The authors present empirical results on several datasets, including VerbosityCTRL and Alpaca-LI, demonstrating CIE’s superior capability for response-length control compared to discrete signal approaches like the Ruler method. Improvements are quantified using metrics such as Conditioning Precision Ratio (CPR) and its variants, CPR@k, which considers tolerances around desired output lengths. Across different models, including LLaMA and gemma variants, CIE consistently outperforms prompt-based baselines and discrete token approaches, achieving more precise adherence to user-specified attributes without degrading the quality of the LLM's outputs.

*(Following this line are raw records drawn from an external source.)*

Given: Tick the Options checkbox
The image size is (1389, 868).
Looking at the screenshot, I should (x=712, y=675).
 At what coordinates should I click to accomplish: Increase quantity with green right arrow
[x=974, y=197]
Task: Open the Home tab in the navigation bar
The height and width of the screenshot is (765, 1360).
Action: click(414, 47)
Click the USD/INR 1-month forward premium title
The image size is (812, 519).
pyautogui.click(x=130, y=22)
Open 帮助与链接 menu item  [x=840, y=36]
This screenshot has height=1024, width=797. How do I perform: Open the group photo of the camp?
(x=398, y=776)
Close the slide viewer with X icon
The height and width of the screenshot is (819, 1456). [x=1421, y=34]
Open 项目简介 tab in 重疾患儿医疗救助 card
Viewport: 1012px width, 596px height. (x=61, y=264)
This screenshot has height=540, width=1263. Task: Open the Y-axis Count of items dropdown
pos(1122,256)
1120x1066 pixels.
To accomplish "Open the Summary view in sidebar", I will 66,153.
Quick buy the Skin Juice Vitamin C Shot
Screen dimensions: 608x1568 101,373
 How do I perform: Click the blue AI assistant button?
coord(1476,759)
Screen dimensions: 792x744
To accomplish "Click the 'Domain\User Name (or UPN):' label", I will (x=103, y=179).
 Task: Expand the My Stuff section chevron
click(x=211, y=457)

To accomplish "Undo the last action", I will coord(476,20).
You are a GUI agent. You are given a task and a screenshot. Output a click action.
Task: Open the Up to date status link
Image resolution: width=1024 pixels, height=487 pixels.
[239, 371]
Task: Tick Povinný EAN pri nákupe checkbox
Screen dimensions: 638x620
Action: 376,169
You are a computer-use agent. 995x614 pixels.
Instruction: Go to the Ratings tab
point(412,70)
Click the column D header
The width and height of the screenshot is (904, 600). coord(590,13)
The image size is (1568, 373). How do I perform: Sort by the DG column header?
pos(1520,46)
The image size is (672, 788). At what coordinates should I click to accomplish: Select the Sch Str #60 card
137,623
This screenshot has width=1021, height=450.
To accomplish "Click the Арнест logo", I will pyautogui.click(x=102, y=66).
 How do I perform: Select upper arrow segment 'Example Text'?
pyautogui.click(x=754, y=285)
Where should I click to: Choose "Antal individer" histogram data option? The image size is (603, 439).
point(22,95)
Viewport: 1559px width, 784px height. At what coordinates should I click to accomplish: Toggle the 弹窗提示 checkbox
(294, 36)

Key Insights and Implications

  • Numerical Results:
    • CIE shows significant improvements in CPR and CPR@k metrics, with some model configurations experiencing enhancements of over 20 percentage points in adhering to specified attributes.
    • The approach exhibits robustness across both in-distribution and out-of-distribution data, indicating its generalizability and potential for implementation in varied contexts.
  • Practical and Theoretical Implications:
    • Practical: The technique enables users to specify and attain desired output characteristics reliably, fostering applications where precise control over text attributes is critical, such as personalized communication tools and interactive systems.
    • Theoretical: The embedding-based continuous control signals challenge existing paradigms in model conditioning, suggesting possible extensions to other continuous attributes and composite control scenarios involving multiple simultaneous adjustments.

Future Directions

The promising results of CIE indicate unexplored potential for managing other continuous and ordinal text attributes, such as sentiment intensity, linguistic complexity, or even abstract qualities like humor. Further research could investigate the compositionality of control vectors—how they interact when multiple attributes are simultaneously conditioned—and refine the method for broader applications in AI systems requiring adaptive language generation functionalities.

In conclusion, this paper contributes a compelling advancement in implementing continuous control signals within LLMs, shedding light on new possibilities for refining and directing AI-generated outputs according to user-specific demands.